Le novità più concrete arrivano dagli elettrodomestici per la casa. Le lavatrici Haier Vision 15 integrano una telecamera interna che riconosce dimensione del carico, colori dei capi e oggetti dimenticati nel cestello, mentre un sistema di nove sensori regola peso, temperatura e livello dell’acqua durante il ciclo.

Sulla stessa linea si muove la Haier Multi Care Collection, che spinge oltre il concetto di lavatrice multi cestello lanciato lo scorso anno da Candy con MultiWash.

In cucina, il prototipo Maestro riunisce le tecnologie di conservazione più avanzate del marchio, con uno scongelamento intelligente che punta a preservare consistenza e valori nutrizionali degli alimenti.

Il forno ID Ultimate Series 6 usa invece un sistema di visione artificiale per riconoscere il cibo e interrompere la cottura al momento giusto, mentre le lavastoviglie I-Pro Shine A-70% selezionano da sole il ciclo più efficiente in base allo sporco che rilevano.

Dal salotto alla robotica

Anche il salotto entra nell’ecosistema intelligente: la piattaforma UltraSense AI regola immagine e audio degli Smart TV Haier in tempo reale, su una gamma che arriva fino a 163 pollici. Ma è nella robotica che Haier mostra la parte più sperimentale della propria visione.

Allo stand di Berlino, robot umanoidi collaborano con le persone in compiti pratici come caricare il bucato o riporre il cibo in frigorifero, mentre i cleaning robot distinguono tipi di sporco diversi e agiscono di conseguenza.

Tra le proposte più originali c’è l’esoscheletro Haier W3, una struttura leggera in fibra di carbonio che riduce lo sforzo fisico durante il movimento, con un’assistenza che si adatta in tempo reale a chi la indossa, dalla vita quotidiana allo sport.

Un ecosistema tenuto insieme dall’app hOn

A fare da collante tra tutti i dispositivi è l’app hOn, che permette di gestire gli elettrodomestici da remoto e ottimizza i consumi energetici in base alla disponibilità di energia rinnovabile, compresa quella che generano i pannelli solari domestici.

La forza di questa infrastruttura si basa sull’integrazione nativa di soluzioni energetiche e domestiche differenti. Phil Knight evidenzia l’enorme vantaggio competitivo derivante da questa convergenza.

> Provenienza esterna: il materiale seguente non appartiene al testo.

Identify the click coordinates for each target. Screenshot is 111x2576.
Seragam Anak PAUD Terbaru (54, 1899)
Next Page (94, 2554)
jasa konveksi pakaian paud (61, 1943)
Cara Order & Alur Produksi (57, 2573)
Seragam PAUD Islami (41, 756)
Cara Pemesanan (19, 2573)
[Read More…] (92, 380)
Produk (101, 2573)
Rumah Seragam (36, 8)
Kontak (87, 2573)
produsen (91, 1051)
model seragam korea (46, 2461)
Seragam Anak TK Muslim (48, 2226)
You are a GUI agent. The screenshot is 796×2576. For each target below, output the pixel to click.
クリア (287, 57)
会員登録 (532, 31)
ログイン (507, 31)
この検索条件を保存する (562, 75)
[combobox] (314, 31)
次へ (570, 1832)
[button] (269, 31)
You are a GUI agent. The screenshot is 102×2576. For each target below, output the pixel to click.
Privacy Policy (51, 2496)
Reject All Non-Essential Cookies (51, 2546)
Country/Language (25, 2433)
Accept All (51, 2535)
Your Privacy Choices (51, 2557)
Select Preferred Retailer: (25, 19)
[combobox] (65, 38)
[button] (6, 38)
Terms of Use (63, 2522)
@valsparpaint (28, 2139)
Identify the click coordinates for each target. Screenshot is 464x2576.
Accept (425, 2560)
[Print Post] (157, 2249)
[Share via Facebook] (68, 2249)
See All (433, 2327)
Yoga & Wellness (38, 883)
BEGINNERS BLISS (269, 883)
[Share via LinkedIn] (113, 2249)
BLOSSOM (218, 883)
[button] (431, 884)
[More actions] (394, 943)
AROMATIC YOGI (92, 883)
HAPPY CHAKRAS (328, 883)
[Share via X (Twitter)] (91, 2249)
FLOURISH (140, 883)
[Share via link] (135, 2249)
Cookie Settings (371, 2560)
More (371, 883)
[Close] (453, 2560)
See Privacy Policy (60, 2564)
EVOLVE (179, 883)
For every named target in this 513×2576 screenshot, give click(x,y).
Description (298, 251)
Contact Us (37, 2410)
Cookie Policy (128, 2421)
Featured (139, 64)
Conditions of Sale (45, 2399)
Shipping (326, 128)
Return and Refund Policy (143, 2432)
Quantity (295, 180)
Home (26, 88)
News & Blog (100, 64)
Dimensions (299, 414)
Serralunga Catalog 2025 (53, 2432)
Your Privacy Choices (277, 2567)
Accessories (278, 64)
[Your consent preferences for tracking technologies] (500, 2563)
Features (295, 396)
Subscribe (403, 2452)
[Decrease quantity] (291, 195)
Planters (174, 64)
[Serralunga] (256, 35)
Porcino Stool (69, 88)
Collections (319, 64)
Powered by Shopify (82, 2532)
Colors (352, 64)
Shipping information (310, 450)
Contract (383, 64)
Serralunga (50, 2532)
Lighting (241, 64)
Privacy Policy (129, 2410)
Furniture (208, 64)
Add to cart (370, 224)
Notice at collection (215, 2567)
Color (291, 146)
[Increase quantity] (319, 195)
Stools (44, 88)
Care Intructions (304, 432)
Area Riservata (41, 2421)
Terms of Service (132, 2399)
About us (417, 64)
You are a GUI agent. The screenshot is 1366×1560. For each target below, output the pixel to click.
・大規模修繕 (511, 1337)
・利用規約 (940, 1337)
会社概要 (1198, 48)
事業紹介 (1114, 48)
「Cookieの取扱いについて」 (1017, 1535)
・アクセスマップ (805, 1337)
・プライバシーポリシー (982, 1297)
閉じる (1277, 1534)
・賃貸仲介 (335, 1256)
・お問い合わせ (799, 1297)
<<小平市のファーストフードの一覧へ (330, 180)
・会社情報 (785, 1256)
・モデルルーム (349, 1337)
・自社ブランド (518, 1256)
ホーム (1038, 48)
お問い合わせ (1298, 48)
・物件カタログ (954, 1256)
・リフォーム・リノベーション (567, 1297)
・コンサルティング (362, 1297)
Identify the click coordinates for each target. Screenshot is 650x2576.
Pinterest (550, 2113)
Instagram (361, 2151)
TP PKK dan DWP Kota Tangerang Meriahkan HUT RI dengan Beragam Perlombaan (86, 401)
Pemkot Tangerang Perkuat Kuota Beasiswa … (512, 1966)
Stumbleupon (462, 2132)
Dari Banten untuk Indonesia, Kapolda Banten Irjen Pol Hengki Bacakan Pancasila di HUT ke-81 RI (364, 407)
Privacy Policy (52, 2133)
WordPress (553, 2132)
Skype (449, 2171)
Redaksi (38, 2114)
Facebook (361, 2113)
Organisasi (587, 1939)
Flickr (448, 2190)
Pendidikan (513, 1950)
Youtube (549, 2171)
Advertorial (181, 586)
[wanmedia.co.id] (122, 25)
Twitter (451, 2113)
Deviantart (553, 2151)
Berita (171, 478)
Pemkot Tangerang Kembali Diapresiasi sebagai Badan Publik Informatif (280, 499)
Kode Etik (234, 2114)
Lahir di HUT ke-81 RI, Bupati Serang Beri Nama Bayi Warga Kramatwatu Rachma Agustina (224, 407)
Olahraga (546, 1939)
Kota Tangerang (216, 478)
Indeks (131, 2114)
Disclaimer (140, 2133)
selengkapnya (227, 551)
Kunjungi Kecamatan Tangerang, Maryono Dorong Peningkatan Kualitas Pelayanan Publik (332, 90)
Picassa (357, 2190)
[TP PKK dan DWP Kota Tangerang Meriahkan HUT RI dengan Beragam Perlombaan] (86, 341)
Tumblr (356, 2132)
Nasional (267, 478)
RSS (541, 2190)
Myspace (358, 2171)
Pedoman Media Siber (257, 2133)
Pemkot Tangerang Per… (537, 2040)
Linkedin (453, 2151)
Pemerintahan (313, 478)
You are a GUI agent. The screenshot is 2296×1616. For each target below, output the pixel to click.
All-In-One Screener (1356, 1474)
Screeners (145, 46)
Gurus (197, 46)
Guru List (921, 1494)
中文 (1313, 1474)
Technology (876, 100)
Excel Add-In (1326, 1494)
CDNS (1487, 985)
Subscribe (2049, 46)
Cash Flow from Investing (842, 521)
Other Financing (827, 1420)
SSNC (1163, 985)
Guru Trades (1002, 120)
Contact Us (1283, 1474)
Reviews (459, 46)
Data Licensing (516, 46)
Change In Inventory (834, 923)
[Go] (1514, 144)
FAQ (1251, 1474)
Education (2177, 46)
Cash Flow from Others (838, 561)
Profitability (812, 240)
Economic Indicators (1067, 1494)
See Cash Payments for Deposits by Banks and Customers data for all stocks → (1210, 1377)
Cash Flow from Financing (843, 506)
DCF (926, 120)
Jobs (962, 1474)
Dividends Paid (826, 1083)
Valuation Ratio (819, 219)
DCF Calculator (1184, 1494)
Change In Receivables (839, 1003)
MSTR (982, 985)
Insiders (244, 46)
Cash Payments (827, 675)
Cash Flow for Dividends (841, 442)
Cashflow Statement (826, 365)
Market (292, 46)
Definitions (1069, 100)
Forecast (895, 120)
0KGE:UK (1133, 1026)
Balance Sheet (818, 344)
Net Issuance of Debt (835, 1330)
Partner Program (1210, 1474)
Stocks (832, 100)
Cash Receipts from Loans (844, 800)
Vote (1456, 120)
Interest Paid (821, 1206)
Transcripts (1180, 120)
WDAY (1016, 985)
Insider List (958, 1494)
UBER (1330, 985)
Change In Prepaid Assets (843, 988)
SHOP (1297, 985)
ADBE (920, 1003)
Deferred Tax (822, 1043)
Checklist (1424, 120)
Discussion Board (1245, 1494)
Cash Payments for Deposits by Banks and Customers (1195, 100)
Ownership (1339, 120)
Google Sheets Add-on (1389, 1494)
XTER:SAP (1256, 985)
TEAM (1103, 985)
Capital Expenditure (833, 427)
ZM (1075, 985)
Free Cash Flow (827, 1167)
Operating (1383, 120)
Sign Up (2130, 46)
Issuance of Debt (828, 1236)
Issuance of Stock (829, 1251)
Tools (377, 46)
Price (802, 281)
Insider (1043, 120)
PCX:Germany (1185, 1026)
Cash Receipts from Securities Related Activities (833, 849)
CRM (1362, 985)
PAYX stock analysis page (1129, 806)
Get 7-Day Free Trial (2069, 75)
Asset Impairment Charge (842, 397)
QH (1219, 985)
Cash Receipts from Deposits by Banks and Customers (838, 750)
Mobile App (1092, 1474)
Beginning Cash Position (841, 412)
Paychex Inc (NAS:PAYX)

Uno dei vantaggi che abbiamo è che, disponendo di aria condizionata, sistemi HVAC, solare, energia, caricatori per auto e di tutti i prodotti domestici, possiamo imparare da ognuno di essi contemporaneamente, rendendo la casa effettivamente più efficiente grazie a tutti i punti dati che riusciamo a raccogliere”.

Haier applica lo stesso principio di apprendimento predittivo lungo l’intera filiera, dalla progettazione alla produzione fino all’assistenza post-vendita, con l’obiettivo di rendere il supporto ai clienti sempre più anticipato e meno reattivo.